● **Task objective**: Put every line of the records below into a numbered list, leaving out the blank lines.

[Entries on finding words and elements]
■ ■ ■ ■
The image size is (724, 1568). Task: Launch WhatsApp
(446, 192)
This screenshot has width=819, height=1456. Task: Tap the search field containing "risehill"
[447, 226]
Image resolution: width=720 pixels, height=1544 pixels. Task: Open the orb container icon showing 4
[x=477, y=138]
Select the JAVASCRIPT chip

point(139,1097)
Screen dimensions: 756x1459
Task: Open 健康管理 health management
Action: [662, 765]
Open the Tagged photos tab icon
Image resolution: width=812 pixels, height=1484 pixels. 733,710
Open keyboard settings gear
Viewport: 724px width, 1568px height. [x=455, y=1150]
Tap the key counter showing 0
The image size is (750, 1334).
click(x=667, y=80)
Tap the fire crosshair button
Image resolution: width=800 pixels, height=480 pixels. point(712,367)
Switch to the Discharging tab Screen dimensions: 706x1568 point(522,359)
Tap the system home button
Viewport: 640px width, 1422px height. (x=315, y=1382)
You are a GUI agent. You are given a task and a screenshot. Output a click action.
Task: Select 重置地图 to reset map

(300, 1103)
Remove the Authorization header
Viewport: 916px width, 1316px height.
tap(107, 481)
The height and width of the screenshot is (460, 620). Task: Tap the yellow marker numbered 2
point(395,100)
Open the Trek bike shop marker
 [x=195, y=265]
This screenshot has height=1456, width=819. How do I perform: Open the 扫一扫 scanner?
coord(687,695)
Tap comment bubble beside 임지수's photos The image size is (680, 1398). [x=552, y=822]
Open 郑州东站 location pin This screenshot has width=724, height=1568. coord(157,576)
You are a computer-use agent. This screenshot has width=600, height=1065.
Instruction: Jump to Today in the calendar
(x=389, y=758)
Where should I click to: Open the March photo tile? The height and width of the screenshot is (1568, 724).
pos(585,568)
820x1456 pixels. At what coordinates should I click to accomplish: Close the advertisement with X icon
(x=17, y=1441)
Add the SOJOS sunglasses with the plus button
■ ■ ■ ■
● **Reply**:
1. The image size is (724, 1568). Task: Launch WhatsApp
2. (446, 192)
3. This screenshot has width=819, height=1456. Task: Tap the search field containing "risehill"
4. [447, 226]
5. Image resolution: width=720 pixels, height=1544 pixels. Task: Open the orb container icon showing 4
6. [x=477, y=138]
7. Select the JAVASCRIPT chip
8. point(139,1097)
9. Screen dimensions: 756x1459
10. Task: Open 健康管理 health management
11. Action: [662, 765]
12. Open the Tagged photos tab icon
13. Image resolution: width=812 pixels, height=1484 pixels. 733,710
14. Open keyboard settings gear
15. Viewport: 724px width, 1568px height. [x=455, y=1150]
16. Tap the key counter showing 0
17. The image size is (750, 1334).
18. click(x=667, y=80)
19. Tap the fire crosshair button
20. Image resolution: width=800 pixels, height=480 pixels. point(712,367)
21. Switch to the Discharging tab Screen dimensions: 706x1568 point(522,359)
22. Tap the system home button
23. Viewport: 640px width, 1422px height. (x=315, y=1382)
24. You are a GUI agent. You are given a task and a screenshot. Output a click action.
25. Task: Select 重置地图 to reset map
26. (300, 1103)
27. Remove the Authorization header
28. Viewport: 916px width, 1316px height.
29. tap(107, 481)
30. The height and width of the screenshot is (460, 620). Task: Tap the yellow marker numbered 2
31. point(395,100)
32. Open the Trek bike shop marker
33.  [x=195, y=265]
34. This screenshot has height=1456, width=819. How do I perform: Open the 扫一扫 scanner?
35. coord(687,695)
36. Tap comment bubble beside 임지수's photos The image size is (680, 1398). [x=552, y=822]
37. Open 郑州东站 location pin This screenshot has width=724, height=1568. coord(157,576)
38. You are a computer-use agent. This screenshot has width=600, height=1065.
39. Instruction: Jump to Today in the calendar
40. (x=389, y=758)
41. Where should I click to: Open the March photo tile? The height and width of the screenshot is (1568, 724).
42. pos(585,568)
43. 820x1456 pixels. At what coordinates should I click to accomplish: Close the advertisement with X icon
44. (x=17, y=1441)
45. Add the SOJOS sunglasses with the plus button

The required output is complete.